══ DOCUMENT EXCERPT
Competitive parenting is on the rise and it comes at a cost, according to experts.

Amy Hetherington has made a career out of fighting competitive parents with comedy. Picture: Ben Clark
Amy Hetherington has made a career out of fighting competitive parents with comedy. Picture: Ben Clark

When Amy Hetherington’s daughter, Ruby, was just a baby, the social media comments from competitive mums started coming thick and fast.

“I got told ‘if you care about your baby, you must exclusively breastfeed’. And my response was ‘what made you think I care about the baby?,” jokes the comedian, whose daughter is now three.

Competitive parents take aim at other mums and dads with passive aggressive observations about parenting styles or subtle boasts about their own children.

They are active on social and parent WhatsApp groups – and contribute to the guilt that’s overwhelming Australian parents.

They have become the butt of jokes for Hetherington’s comedy gigs, where she takes aim at unsolicited advice and gloating mums.
════
══ SUPPLIED INFORMATION
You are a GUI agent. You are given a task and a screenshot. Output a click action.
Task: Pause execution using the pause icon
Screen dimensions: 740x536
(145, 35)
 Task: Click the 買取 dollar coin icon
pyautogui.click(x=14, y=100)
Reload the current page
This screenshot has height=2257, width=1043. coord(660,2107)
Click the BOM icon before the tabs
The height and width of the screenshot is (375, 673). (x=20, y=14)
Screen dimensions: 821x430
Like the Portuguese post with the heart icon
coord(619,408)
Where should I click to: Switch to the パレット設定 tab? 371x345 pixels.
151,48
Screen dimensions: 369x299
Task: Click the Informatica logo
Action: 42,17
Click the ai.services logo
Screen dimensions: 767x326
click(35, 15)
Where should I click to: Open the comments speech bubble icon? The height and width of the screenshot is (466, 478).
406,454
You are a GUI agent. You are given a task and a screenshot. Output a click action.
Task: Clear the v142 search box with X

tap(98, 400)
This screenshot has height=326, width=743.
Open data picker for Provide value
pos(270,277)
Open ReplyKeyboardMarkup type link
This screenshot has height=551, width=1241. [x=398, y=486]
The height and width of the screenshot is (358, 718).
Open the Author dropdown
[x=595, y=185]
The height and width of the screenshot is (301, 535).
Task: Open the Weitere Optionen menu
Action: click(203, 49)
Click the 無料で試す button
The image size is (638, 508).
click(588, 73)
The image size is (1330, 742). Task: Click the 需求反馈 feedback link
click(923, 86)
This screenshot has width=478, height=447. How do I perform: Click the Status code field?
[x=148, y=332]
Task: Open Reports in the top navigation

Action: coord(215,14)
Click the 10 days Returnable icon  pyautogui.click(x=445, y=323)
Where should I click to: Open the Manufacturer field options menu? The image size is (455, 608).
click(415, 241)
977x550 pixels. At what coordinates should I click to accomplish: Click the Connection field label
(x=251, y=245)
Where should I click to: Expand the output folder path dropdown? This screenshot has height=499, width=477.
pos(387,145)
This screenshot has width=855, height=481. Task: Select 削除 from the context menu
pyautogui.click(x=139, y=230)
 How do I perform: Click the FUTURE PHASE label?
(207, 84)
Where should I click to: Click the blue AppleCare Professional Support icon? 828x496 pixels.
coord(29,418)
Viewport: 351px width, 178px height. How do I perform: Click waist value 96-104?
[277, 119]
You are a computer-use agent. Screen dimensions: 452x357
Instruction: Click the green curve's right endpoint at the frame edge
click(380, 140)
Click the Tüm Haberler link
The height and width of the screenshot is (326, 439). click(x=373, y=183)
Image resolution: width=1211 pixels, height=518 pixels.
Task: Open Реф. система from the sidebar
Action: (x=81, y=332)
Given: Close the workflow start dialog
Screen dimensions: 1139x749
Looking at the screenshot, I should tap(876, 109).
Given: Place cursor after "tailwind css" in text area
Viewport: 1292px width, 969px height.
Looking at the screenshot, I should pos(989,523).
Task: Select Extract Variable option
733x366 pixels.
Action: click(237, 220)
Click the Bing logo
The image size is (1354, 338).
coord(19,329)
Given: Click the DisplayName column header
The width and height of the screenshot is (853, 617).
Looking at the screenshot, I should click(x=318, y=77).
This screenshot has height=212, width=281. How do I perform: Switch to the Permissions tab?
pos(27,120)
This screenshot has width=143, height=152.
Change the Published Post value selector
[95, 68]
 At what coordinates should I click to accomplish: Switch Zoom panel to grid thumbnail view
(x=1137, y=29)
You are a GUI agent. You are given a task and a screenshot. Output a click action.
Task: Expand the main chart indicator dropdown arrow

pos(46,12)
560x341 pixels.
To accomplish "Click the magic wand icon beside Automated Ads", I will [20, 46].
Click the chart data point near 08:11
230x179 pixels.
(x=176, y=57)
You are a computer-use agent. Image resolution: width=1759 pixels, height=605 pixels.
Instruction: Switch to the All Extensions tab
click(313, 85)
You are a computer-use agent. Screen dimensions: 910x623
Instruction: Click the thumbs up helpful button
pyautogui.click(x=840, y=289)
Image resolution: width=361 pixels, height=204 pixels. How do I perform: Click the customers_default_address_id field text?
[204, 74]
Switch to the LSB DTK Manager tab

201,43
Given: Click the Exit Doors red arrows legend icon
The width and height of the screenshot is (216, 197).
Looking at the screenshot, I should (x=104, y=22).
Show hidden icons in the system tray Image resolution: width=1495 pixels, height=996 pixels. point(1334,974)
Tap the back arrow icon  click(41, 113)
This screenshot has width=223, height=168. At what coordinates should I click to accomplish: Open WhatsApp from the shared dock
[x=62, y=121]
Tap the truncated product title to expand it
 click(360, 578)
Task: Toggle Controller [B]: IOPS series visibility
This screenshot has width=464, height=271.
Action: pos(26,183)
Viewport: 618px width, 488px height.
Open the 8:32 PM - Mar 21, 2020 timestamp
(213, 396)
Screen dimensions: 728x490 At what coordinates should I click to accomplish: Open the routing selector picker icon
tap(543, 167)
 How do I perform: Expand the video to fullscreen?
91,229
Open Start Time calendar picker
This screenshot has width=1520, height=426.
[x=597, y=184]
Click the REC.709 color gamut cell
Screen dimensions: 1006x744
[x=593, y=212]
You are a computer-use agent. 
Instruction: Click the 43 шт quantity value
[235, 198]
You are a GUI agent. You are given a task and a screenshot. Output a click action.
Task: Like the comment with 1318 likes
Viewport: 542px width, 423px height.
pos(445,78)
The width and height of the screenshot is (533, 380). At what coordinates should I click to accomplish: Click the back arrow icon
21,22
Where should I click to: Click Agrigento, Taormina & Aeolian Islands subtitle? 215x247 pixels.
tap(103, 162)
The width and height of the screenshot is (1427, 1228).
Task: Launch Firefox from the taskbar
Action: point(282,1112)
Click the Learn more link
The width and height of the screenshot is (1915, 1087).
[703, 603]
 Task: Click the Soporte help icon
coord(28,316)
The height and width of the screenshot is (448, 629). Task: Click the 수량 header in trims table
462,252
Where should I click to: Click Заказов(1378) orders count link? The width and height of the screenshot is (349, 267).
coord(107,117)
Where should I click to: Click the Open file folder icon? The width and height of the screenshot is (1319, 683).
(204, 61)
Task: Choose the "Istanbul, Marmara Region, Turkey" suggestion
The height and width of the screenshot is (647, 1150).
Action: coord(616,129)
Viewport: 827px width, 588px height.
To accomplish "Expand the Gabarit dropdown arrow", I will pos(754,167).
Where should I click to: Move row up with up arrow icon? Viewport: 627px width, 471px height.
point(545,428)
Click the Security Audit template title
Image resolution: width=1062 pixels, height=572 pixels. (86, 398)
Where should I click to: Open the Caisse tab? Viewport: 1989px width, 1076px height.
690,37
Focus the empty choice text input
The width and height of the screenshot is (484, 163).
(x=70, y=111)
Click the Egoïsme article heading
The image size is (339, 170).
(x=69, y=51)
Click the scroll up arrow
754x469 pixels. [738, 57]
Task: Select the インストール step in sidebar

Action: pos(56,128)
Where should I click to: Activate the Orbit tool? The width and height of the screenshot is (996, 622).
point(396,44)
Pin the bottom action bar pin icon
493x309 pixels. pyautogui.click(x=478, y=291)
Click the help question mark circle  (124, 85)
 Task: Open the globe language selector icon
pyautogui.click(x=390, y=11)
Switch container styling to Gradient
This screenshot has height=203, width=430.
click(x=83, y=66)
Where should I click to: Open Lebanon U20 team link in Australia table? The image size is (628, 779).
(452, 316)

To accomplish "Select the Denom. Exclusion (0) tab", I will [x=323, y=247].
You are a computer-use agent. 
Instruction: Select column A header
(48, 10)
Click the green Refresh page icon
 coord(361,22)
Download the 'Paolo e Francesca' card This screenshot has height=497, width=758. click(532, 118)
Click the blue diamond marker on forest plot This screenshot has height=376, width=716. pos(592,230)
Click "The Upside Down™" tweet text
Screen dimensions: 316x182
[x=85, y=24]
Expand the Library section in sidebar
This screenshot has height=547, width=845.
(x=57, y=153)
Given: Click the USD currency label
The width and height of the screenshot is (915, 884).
════
(EXERCISE SET):
**A.** In the article on competitive parenting, rewrite the paragraph beginning "Competitive parents take aim" as a brief list that keeps its main facts.
**B.** Reproduce the part of the article on competitive parenting starting at "Competitive parenting is" and ending at "is now three.".

(RESPONSES PER TASK):
**A.**
- Competitive parents target other mothers and fathers.
- They make passive-aggressive observations about parenting styles.
- They make subtle boasts about their own children.

**B.**
Competitive parenting is on the rise and it comes at a cost, according to experts.

Amy Hetherington has made a career out of fighting competitive parents with comedy. Picture: Ben Clark
Amy Hetherington has made a career out of fighting competitive parents with comedy. Picture: Ben Clark

When Amy Hetherington’s daughter, Ruby, was just a baby, the social media comments from competitive mums started coming thick and fast.

“I got told ‘if you care about your baby, you must exclusively breastfeed’. And my response was ‘what made you think I care about the baby?,” jokes the comedian, whose daughter is now three.